My previous work examined the privacy problems that arose from user-generated content, online maps and the potential implications for individuals and content providers. Data breach notification law has also been a significant research interest. Did you know that if an Australian company loses control of your personal information, either by accident or by hacking, they are not legally obliged to tell you about the loss of your information?

In the US, there are data breach notification laws which require public and private sector organisations to notify individuals when personal information has been lost or stolen. My research investigated to what extent these laws are compatible with Australian information privacy law. I concluded that data breach notification is an important adjunct to information privacy law but that it should be considered under the more extensive rubric of information security law – a new development in itself that seeks to impose legal obligations in relation to organisational information security requirements.

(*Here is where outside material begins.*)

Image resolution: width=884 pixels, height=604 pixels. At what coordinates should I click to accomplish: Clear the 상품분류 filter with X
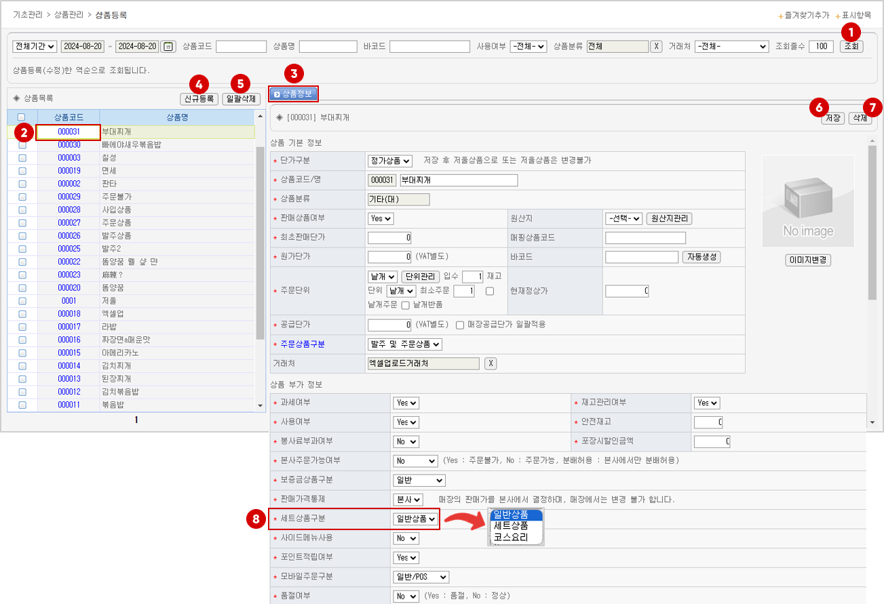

So what am I looking at now? My research takes two very different strands. At the theoretical level, I am constructing a new framework that melds critical legal theories of information privacy law with sociological forms of power. This framework will help to identify power imbalances in personal information exchange and help to re-shape information privacy law in relation to controversial forms of personal information collection, storage and use. At a practical level, I am working with colleagues from QUT on an important project that examines the sharing of information within the Queensland Government for disaster response purposes. Disaster management situations have enormous and extremely complicated information requirements. Data is required and received from a vast number of sources and it has to be examined, verified and shared in as near-to-real-time as possible. My colleagues and I are helping the Government identify existing legal restrictions that inhibit information sharing, and to develop new legal frameworks to enhance information management in disaster response situations.

Privacy law and the regulation of information technology is a fascinating area to research. It’s challenging because the sands are always shifting and the law is constantly responding to new developments. However, these challenges do not mean that we have “zero privacy” and we should simply just “get over it”, as Scott McNeally famously suggested back in 1999. On the contrary, our need for privacy in the digital age requires an ongoing review of the abilities of privacy law to provide meaningful protections, in conjunction with ongoing development of new technological, legal and social responses to privacy infringements.

Privacy isn’t dead. It’s a multifaceted element of the human condition that has recently become increasingly complex due to rapid technological development. The question is – how should the law respond to these evolving complexities? That’s a question I look forward to thinking about for some time to come.